● Stated goal
Please set out all of the records below as a numbered list, one line per number, with blank lines left out.

☆ ☆ ☆ ☆ ☆ ☆ ☆

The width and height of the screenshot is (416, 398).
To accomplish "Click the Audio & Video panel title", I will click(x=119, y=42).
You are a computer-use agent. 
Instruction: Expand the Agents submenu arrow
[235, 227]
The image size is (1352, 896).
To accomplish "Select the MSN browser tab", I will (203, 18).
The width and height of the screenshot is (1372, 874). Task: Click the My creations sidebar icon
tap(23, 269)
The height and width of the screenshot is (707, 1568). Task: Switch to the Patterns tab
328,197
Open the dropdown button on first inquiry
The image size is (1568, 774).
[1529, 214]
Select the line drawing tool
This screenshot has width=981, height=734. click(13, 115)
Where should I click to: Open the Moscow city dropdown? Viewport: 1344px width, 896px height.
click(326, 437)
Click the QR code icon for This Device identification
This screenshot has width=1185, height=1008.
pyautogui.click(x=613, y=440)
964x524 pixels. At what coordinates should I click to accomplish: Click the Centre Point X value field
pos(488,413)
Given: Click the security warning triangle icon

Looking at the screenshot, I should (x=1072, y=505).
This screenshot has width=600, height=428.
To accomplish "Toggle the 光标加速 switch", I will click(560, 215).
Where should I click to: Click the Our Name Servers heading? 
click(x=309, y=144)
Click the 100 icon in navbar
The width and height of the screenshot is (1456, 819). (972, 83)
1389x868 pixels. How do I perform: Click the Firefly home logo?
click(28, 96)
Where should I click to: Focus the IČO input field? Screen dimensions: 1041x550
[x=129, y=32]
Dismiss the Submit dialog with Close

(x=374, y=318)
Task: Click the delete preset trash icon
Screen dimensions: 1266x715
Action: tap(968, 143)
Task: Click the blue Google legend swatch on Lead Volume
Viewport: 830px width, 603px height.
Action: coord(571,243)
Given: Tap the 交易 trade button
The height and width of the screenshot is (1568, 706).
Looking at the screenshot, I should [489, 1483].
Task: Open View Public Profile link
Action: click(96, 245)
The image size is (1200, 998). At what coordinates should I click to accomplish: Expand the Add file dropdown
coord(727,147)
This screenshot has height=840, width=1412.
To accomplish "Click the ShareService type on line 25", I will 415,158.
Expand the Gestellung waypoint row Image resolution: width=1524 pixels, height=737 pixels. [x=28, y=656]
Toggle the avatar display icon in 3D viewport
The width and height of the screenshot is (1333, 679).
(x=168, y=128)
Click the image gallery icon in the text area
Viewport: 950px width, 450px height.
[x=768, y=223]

☆ ☆ ☆ ☆ ☆ ☆ ☆

● Written answer
1. The width and height of the screenshot is (416, 398).
2. To accomplish "Click the Audio & Video panel title", I will click(x=119, y=42).
3. You are a computer-use agent. 
4. Instruction: Expand the Agents submenu arrow
5. [235, 227]
6. The image size is (1352, 896).
7. To accomplish "Select the MSN browser tab", I will (203, 18).
8. The width and height of the screenshot is (1372, 874). Task: Click the My creations sidebar icon
9. tap(23, 269)
10. The height and width of the screenshot is (707, 1568). Task: Switch to the Patterns tab
11. 328,197
12. Open the dropdown button on first inquiry
13. The image size is (1568, 774).
14. [1529, 214]
15. Select the line drawing tool
16. This screenshot has width=981, height=734. click(13, 115)
17. Where should I click to: Open the Moscow city dropdown? Viewport: 1344px width, 896px height.
18. click(326, 437)
19. Click the QR code icon for This Device identification
20. This screenshot has width=1185, height=1008.
21. pyautogui.click(x=613, y=440)
22. 964x524 pixels. At what coordinates should I click to accomplish: Click the Centre Point X value field
23. pos(488,413)
24. Given: Click the security warning triangle icon
25. Looking at the screenshot, I should (x=1072, y=505).
26. This screenshot has width=600, height=428.
27. To accomplish "Toggle the 光标加速 switch", I will click(560, 215).
28. Where should I click to: Click the Our Name Servers heading? 
29. click(x=309, y=144)
30. Click the 100 icon in navbar
31. The width and height of the screenshot is (1456, 819). (972, 83)
32. 1389x868 pixels. How do I perform: Click the Firefly home logo?
33. click(28, 96)
34. Where should I click to: Focus the IČO input field? Screen dimensions: 1041x550
35. [x=129, y=32]
36. Dismiss the Submit dialog with Close
37. (x=374, y=318)
38. Task: Click the delete preset trash icon
39. Screen dimensions: 1266x715
40. Action: tap(968, 143)
41. Task: Click the blue Google legend swatch on Lead Volume
42. Viewport: 830px width, 603px height.
43. Action: coord(571,243)
44. Given: Tap the 交易 trade button
45. The height and width of the screenshot is (1568, 706).
46. Looking at the screenshot, I should [489, 1483].
47. Task: Open View Public Profile link
48. Action: click(96, 245)
49. The image size is (1200, 998). At what coordinates should I click to accomplish: Expand the Add file dropdown
50. coord(727,147)
51. This screenshot has height=840, width=1412.
52. To accomplish "Click the ShareService type on line 25", I will 415,158.
53. Expand the Gestellung waypoint row Image resolution: width=1524 pixels, height=737 pixels. [x=28, y=656]
54. Toggle the avatar display icon in 3D viewport
55. The width and height of the screenshot is (1333, 679).
56. (x=168, y=128)
57. Click the image gallery icon in the text area
58. Viewport: 950px width, 450px height.
59. [x=768, y=223]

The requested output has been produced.